Since John Morgan is the most popular Democrat in the Senate,

and he is personally very charming and articulate,

and he has moved to a politically moderate position on most issues,

and he always easily wins reelection to his Senate, seat,

and he is in great demand on the speaking circuit,

and he is often mentioned by prominent journalists and other Democrats as a possible presidential candidate,

Therefore, Senator John Morgan will be chosen by the Democrats as their next presidential candidate.

The conclusion of this or any inductive argument is at best only probable, because the conclusion makes a claim that goes beyond the evidence provided in the premises. It is quite possible that an inductive argument might fail to take into account crucial information that would be relevant to the truth of the conclusion. For example, if Senator Morgan is uncertain or even negative about running for the presidency, that fact could obviously affect the truth of the argument's conclusion.

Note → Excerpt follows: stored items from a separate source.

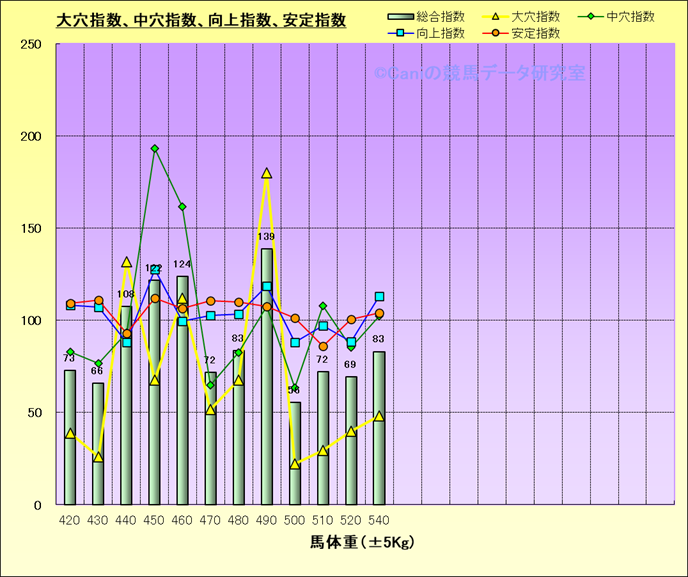Select the green diamond peak at 450
This screenshot has width=688, height=577.
pyautogui.click(x=155, y=149)
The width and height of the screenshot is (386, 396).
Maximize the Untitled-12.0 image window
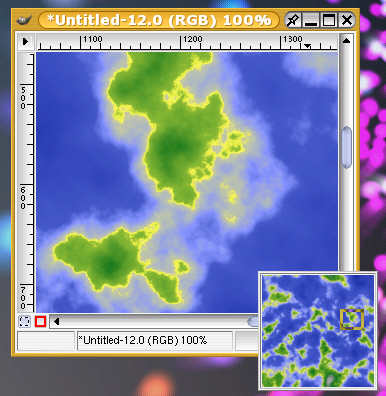[329, 20]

    Most of the arguments that we encounter in our everyday world will be inductive arguments. For that reason, most of them will not exhibit the kind of force that a deductive argument would have. Nevertheless, it is sometimes possible to reformulate an inductive argument in such a way that it takes on a form and the power of a deductive one. Consider the following inductive argument:

Since you underreported your income on your income tax form,

and many of us would say that such underreporting is cheating the government,

and persons who underreport their income cause taxes to be raised for all of us,
Therefore, it was wrong for you to have underreported your income on your tax form.

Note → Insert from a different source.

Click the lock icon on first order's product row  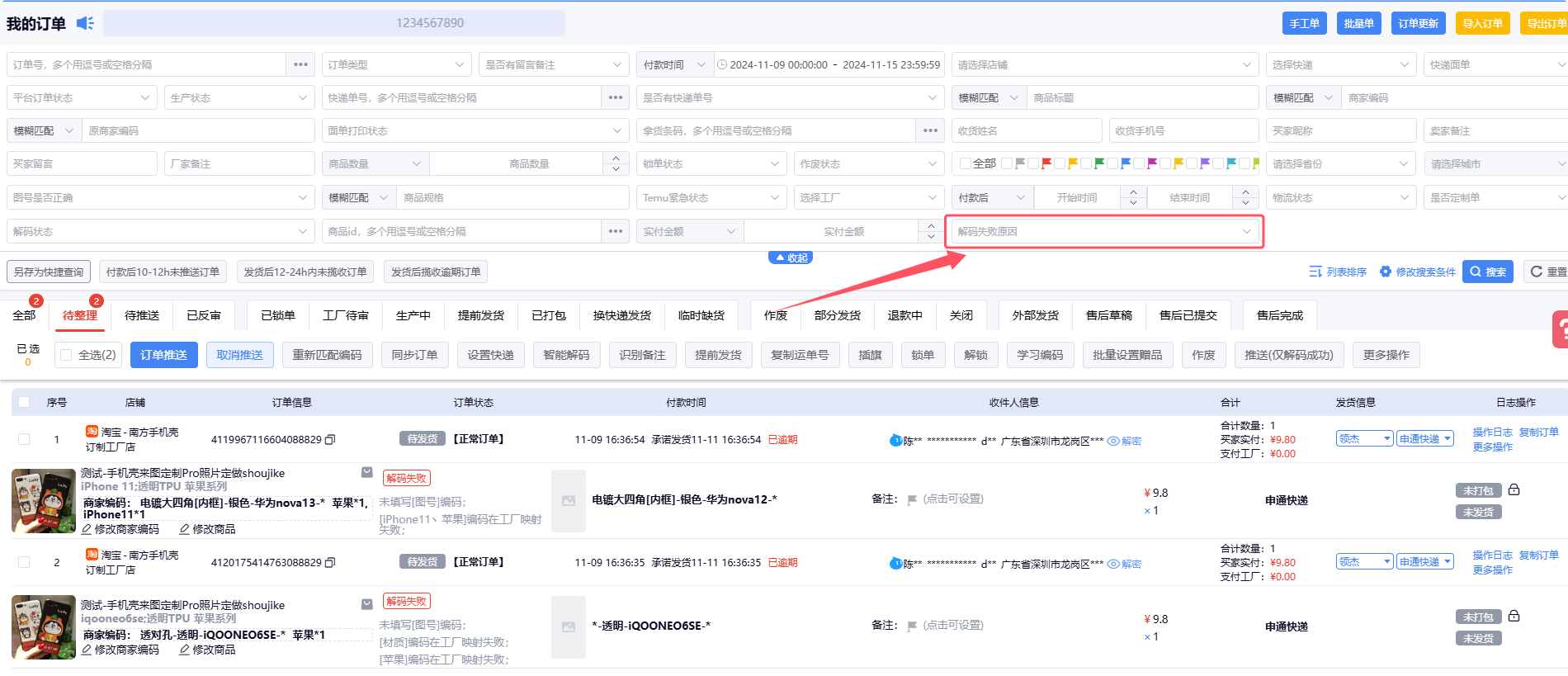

All of these premises would probably be accepted as true, but the conclusion does not necessarily follow from the premises as stated. It is possible to accept the premises but reject the conclusion. However, if we change this argument into a deductive one and use a premise that is likely to be accepted that implicitly contains the conclusion, acceptance of the conclusion would be guaranteed. For example:

Since all stealing is morally wrong,

and underreporting your income on the tax form is a case of stealing from the government,

and you underreported your income on your tax form,
Therefore, it was morally wrong for you to have underreported your income on your tax form.

If one were to reformulate the original inductive argument in this deductive form, it would be a much more powerful argument, because if the premises of this deductive formulation of the argument are accepted as true, the conclusion must be accepted also.